David Foster Wallace per alcuni è uno scrittore infinito, per altri uno scherzo non riuscito, una presa in giro che annoia. Stimato da colleghi come Zadie Smith, Dave Eggers e Johnathan Franzen (il loro legame è testimoniato da un rapporto epistolare, forse l’ultimo tra scrittori prima dell’era smartphone); è stato oggetto di aspre critiche come quelle di Bret Easton Ellis che non si sono fermate neanche dopo il suo suicidio. Nel bene o nel male, è indubbio che leggendo DFW abbiamo la sensazione di trovarci davanti allo scrittore che ci ha traghettato nella letteratura del terzo millennio, nonostante non sia riuscito a trovare un approdo. DFW ci ha fatto salire sulla sua barca, con la bussola già rotta e la stella polare  impossibile da individuare nei cieli foschi del futuro; ci siamo trovati a girare in una spirale senza fine. Da quel vortice, DWF è stato catturato, lasciandoci i remi e le vele spiegate per proseguire a navigare. “Brevi interviste con uomini schifosi” potrebbe risultare il modo migliore per approcciarsi a DFW, senza incaponirsi con “Infinite jest” un’opera di oltre mille pagine, cervellotica, piena di digressioni e appendici, che obbliga il nostro intelletto a combattere una guerra per la quale potremmo essere impreparati. Si tratta di racconti sottoforma di interviste. Una donna di cui sappiamo ben poco, con le sue domande diventa lo specchio che riflette di volta in volta il peggio della società, finché non arriviamo a intravedere un nostro riflesso nella galleria di ritratti quasi tutti maschili che DFW allestisce. Stupratori, sessisti, traditori, uomini che sfruttano donne, tanto che se avesse voluto accontentarsi e far approdare il lettore da qualche parte, il tema principale del libro sarebbe potuto essere la misoginia. È giunto il momento di confessarlo: consiglio questo libro perché alcuni racconti risulteranno comprensibili, come quello dell’uomo che per sedurre le donne fa leva sulla pietà, sfruttando la sua invalidità. Altri potrebbero lasciarci perplessi, ma di sicuro alcuni sarà impossibile capirli, sempre se si riuscirà a terminarli. Leggendo “Chiesa fatta senza le mani” la tentazione di sbattere il libro contro la parete e farla finita con DFW dando ragione alla schiera dei suoi detrattori è stata infinita!

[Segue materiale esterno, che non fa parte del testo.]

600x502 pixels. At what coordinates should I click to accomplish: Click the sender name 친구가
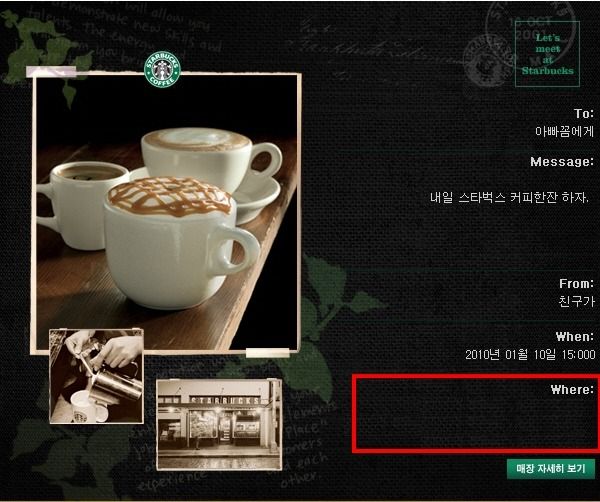[x=576, y=301]
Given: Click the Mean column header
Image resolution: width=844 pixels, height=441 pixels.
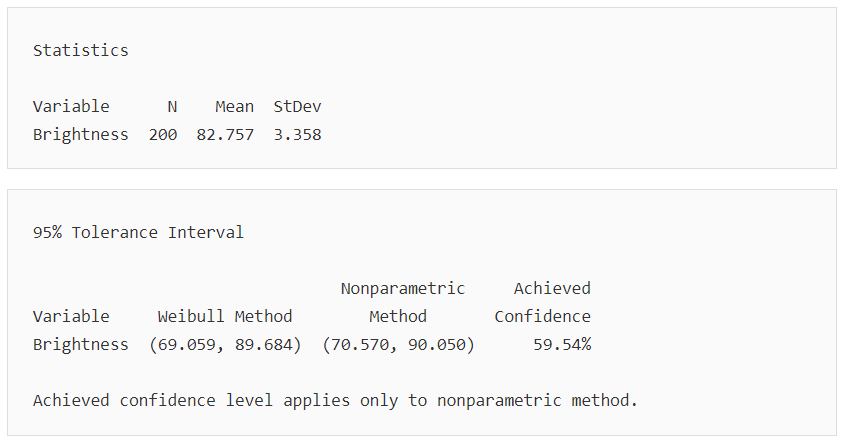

Su David Foster Wallace, sarebbe presuntuoso e pretensioso esprimere per me un giudizio, ma con certezza affermo che gli voglio bene. Mi spiego meglio. Preferisco di gran lunga leggere Johnathan Franzen e Bret Easton Ellis, ma non ho nessun sentimento amicale nei loro confronti. Invece per DFW mi si stringe il cuore e non solo per la sua morte. Lo scrittore che viene fuori dalle sue opere è un amico, uno di quelli con cui ridere tanto e fingere di ascoltare nei suoi discorsi più noiosi; l’amico che abbracci anche se è sudato, l’amico che ti spiega che gli uomini sono schifosi, guardando una partita di Federer, quello che prega per te, quello a cui si perdona tutto. Tutto, tranne di essersene andato troppo presto.